Por que todo mundo está querendo regularizar ativos ilícitos mandados para o exterior?
Porque os países estão fartos de tanta evasão fiscal e estão querendo controlar os trilhões de dólares que estão depositados em paraísos fiscais.
O Congresso brasileiro aprovou recentemente a Convenção Multilateral sobre Assistência Mútua Administrativa em Matéria Tributária, que foi assinada pelo Brasil durante Reunião de Cúpula do G-20, em Cannes, no ano de 2011.
A Convenção Multilateral constitui hoje o instrumento mais abrangente no âmbito da cooperação tributária internacional para combater a evasão fiscal e o planejamento tributário agressivo.
A entrada em vigor da Convenção permitirá ao Brasil o acesso a informações tributárias e financeiras de quase uma centena de países e jurisdições, com destaque para os modelos de intercâmbio automático de informações: o “Padrão para o Intercâmbio Automático de Informações Financeiras para Fins Tributários” (“Standard for Automatic Exchange of Financial Account Information in Tax Matters”), que permitirá à Receita Federal receber dados financeiros de interesse de todas as jurisdições signatárias, inclusive as de tributação favorecida; e o relatório de operações de grupos multinacionais (“Country by Country Reporting”), que incluirá as informações sobre as operações globais de tais grupos, sempre que possuam filiais no País (ver fazenda.gov.br).
Assim, com a internalização da Convenção Multilateral, o Brasil estará ampliando a sua rede de intercâmbio de informações e fortalecendo sua imagem internacional quanto à transparência em matéria tributária, confirmando seus compromissos perante o G20 e o Fórum Global sobre Transparência e Intercâmbio de Informações para Fins Tributários (ver fazenda.gov.br).
A Associação dos Auditores Fiscais da Receita Federal (Unafisco) ameaça acionar o Ministério Público e o Supremo Tribunal Federal (STF) caso o Congresso Nacional aprove a flexibilização da lei de repatriação que permite a regularização de dinheiro enviado ilegalmente ao exterior. Em nota de repúdio, a Unafisco classifica de desfaçatez a tentativa de parlamentares de aprovar mudanças na lei permitindo a redução da tributação que é cobrada pela Receita em troca da regularização do dinheiro não declarado.
Os políticos, se aprovarem o novo texto como anunciado, estarão legislando em causa própria. Estão aprovando uma lei de anistia penal em benefício deles mesmos (e de seus familiares). A imoralidade é evidente.

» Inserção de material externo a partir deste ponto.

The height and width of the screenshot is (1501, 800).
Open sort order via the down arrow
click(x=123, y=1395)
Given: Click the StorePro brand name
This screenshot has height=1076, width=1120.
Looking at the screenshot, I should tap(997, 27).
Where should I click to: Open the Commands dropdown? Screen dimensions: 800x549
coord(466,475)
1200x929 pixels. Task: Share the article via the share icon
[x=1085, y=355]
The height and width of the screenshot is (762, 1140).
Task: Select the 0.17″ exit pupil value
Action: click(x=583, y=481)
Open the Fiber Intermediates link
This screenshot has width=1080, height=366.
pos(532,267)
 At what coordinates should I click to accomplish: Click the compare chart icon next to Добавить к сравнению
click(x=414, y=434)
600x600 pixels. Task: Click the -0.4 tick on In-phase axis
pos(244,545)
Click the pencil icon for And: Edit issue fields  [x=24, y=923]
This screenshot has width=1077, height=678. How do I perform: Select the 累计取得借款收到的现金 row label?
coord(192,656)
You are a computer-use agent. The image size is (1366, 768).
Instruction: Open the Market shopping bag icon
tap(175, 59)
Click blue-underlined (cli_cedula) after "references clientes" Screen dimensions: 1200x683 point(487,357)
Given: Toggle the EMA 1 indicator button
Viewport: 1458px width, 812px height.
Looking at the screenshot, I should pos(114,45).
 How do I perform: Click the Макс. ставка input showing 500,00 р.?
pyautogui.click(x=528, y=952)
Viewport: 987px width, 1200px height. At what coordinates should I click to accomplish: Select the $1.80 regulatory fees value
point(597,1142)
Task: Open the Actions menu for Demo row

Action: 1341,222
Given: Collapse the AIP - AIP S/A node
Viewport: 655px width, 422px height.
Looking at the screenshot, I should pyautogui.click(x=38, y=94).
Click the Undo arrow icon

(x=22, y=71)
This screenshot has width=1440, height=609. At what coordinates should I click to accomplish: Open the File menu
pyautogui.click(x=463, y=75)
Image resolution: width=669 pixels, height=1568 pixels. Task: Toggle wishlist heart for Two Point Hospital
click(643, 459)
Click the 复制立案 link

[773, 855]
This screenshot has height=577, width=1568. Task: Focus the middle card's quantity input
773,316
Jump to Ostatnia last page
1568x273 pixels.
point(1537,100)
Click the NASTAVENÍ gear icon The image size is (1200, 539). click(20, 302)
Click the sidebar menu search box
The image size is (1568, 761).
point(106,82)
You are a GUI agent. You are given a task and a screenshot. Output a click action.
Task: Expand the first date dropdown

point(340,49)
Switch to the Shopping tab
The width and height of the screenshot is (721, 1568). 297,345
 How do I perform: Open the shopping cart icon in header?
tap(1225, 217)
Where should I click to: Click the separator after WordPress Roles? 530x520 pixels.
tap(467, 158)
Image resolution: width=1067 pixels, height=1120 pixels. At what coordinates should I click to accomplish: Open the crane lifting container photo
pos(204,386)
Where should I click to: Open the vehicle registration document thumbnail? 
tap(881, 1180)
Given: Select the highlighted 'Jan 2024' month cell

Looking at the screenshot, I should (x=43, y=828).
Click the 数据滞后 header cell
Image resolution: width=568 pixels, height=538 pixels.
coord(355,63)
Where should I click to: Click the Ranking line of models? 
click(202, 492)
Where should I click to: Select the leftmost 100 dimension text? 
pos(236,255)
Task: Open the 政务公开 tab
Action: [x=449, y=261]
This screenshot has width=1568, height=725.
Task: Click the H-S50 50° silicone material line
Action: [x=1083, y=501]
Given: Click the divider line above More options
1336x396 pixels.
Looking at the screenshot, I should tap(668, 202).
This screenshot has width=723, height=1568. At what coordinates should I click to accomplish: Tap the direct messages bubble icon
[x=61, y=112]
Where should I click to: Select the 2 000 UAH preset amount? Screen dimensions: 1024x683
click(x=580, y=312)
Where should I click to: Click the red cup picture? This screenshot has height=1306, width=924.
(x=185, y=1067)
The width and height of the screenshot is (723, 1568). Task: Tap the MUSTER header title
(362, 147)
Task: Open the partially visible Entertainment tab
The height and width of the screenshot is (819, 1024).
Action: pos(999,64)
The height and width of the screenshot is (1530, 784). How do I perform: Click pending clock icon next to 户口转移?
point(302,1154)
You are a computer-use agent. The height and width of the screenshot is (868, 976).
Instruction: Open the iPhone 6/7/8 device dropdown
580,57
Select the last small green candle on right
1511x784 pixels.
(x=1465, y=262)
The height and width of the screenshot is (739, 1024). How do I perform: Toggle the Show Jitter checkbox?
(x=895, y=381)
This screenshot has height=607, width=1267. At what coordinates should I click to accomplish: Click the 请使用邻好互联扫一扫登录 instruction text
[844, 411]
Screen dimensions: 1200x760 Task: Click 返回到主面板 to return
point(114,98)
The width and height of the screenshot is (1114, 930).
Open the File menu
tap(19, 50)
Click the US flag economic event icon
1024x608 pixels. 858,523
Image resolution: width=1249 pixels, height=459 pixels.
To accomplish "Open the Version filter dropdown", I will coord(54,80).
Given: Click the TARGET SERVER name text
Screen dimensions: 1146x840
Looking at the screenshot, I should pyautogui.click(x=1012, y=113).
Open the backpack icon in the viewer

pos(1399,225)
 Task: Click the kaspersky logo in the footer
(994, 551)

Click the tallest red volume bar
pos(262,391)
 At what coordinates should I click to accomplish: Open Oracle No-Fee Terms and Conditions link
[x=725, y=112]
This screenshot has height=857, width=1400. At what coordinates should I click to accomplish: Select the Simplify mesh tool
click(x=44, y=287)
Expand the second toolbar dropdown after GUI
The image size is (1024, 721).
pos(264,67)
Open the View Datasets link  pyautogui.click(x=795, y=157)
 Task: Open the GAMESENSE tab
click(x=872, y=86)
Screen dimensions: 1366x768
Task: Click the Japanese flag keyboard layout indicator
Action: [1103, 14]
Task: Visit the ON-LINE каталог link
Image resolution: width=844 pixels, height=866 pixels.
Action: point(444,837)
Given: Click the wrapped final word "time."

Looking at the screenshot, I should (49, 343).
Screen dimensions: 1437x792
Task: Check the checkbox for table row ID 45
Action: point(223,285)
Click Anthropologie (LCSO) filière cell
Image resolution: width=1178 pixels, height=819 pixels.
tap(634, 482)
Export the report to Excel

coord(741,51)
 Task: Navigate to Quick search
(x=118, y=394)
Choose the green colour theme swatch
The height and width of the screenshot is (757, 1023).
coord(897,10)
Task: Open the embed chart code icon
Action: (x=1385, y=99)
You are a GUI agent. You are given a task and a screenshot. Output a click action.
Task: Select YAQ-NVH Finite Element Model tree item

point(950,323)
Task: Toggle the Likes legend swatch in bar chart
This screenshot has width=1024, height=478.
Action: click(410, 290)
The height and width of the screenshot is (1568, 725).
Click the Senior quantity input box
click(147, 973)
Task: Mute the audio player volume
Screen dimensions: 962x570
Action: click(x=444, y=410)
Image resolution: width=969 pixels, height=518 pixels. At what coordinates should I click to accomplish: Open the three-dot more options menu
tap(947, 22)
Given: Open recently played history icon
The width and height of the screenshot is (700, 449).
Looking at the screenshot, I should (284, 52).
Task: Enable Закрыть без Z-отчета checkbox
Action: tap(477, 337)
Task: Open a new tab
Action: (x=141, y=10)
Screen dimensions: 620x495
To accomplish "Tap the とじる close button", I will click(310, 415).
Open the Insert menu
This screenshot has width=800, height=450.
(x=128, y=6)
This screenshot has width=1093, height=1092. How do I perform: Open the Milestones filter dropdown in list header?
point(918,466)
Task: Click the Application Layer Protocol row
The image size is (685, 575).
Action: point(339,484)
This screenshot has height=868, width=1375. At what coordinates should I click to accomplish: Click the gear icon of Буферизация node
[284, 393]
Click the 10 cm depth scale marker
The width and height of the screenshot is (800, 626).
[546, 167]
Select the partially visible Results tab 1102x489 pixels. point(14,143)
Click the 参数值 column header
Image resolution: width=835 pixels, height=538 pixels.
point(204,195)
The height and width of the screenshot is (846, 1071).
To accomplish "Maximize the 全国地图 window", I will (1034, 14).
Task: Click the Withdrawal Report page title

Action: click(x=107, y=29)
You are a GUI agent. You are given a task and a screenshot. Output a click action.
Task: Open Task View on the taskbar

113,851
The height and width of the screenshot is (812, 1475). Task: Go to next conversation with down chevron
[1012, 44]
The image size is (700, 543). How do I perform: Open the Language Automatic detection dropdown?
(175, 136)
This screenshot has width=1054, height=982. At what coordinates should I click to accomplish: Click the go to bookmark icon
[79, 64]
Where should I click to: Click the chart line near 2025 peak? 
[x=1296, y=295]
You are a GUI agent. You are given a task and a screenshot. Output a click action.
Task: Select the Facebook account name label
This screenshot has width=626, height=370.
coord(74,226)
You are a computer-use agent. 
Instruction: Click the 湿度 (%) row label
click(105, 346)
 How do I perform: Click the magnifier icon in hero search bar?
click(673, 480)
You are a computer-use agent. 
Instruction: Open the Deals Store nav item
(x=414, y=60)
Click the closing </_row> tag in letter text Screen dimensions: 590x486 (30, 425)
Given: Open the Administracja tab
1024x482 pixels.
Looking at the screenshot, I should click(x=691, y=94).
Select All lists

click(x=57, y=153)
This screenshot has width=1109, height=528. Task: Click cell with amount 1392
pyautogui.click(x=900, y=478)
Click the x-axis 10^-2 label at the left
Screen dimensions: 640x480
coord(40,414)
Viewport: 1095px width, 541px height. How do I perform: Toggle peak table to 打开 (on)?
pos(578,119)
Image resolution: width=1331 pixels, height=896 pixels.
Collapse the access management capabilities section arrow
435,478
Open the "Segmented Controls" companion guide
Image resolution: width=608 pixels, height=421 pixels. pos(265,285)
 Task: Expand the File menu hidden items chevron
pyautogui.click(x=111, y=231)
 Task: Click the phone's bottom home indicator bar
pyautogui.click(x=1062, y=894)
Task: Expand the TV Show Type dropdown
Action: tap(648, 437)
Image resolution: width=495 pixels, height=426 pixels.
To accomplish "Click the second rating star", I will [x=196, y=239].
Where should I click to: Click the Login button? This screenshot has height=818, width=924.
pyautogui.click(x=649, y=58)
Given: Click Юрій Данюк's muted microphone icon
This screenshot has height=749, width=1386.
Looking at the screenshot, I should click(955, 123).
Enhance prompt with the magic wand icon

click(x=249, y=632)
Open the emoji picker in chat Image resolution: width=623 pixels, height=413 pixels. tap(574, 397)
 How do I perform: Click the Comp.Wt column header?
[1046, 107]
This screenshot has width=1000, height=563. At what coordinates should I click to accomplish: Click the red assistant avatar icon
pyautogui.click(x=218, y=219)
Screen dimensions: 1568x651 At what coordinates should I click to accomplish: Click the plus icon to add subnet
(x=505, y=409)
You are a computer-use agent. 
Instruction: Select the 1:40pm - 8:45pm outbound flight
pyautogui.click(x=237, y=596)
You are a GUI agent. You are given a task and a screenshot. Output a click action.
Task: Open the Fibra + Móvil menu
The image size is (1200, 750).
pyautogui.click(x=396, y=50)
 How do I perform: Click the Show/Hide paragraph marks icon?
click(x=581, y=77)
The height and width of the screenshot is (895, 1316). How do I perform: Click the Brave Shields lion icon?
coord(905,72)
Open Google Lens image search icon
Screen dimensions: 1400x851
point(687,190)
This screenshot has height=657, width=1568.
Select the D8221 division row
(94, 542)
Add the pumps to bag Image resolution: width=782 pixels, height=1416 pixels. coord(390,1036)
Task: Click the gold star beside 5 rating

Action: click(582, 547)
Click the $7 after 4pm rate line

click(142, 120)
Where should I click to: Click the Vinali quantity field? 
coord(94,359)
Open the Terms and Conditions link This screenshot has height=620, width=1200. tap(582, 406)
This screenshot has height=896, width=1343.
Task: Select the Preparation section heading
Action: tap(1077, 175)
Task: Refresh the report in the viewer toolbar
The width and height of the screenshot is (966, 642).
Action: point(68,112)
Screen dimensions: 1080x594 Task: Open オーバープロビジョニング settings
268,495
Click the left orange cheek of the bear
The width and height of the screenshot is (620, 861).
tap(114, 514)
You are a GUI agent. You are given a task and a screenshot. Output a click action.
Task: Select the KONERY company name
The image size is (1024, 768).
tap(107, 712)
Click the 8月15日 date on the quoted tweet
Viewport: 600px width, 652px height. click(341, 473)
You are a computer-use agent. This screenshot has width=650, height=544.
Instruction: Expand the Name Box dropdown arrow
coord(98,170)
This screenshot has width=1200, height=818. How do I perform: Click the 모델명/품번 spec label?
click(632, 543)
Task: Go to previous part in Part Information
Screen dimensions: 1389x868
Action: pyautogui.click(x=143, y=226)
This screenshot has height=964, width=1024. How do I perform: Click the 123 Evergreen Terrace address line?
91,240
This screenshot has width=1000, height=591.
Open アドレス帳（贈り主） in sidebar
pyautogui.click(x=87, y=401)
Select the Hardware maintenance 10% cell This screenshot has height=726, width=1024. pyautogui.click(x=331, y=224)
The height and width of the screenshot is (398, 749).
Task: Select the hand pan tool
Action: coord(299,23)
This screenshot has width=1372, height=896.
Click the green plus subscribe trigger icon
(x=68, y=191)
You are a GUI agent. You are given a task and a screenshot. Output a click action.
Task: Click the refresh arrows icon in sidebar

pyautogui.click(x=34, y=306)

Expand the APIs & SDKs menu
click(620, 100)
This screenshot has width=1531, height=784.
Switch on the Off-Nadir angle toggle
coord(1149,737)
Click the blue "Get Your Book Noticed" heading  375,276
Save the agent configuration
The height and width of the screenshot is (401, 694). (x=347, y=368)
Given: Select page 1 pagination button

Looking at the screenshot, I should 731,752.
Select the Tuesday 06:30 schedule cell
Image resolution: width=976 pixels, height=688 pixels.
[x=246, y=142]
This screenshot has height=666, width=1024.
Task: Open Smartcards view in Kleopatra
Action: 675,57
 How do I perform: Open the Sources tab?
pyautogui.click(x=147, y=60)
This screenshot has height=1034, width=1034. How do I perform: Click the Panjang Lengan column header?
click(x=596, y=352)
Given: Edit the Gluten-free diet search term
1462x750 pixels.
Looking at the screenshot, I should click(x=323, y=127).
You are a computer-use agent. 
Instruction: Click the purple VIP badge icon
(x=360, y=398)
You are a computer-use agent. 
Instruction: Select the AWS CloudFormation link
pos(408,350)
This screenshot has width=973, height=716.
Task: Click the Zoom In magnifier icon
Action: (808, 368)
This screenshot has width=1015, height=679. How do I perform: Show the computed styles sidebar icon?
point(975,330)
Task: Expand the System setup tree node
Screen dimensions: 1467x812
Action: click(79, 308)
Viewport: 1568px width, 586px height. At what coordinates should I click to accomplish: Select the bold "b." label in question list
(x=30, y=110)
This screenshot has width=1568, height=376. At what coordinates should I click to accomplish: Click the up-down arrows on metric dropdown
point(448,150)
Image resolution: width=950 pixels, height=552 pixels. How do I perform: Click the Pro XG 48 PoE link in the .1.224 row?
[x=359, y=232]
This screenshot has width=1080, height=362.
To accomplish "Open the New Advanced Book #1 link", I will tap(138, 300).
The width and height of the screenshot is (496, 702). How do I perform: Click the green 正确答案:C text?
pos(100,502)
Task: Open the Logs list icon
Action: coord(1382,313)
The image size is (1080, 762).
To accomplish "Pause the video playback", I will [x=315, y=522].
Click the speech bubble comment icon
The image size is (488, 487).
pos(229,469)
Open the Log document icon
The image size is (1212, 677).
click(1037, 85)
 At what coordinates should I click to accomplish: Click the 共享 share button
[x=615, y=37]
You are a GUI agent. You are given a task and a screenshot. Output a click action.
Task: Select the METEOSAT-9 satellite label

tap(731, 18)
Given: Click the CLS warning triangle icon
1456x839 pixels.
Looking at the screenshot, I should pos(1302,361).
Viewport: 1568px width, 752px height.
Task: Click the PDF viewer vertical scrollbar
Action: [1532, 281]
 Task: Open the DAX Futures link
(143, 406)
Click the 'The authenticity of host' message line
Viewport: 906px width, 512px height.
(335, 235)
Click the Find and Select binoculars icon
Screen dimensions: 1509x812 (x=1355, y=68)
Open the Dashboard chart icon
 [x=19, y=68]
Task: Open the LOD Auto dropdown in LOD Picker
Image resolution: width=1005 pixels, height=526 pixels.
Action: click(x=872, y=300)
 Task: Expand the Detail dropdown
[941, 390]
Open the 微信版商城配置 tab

Considerando-se o total desprestígio dos políticos assim como a contaminação de todos os poros do corpo social pelos princípios da desorganização, da anomia e da anaxia, é evidente que sua postura deveria ser outra, se quisesse restabelecer o princípio de autoridade e da moralidade.
Em lugar de buscar mais confiança o Parlamento brasileiro distingue-se pela prática do mal vil, desprezível, pelo lodo, pela baixeza, pela degradação e pela corrupção. A imoralidade se espalha pelos quatro cantos, expondo em suas vísceras toda casta de vícios que exasperam a cada dia mais a indignação da população brasileira.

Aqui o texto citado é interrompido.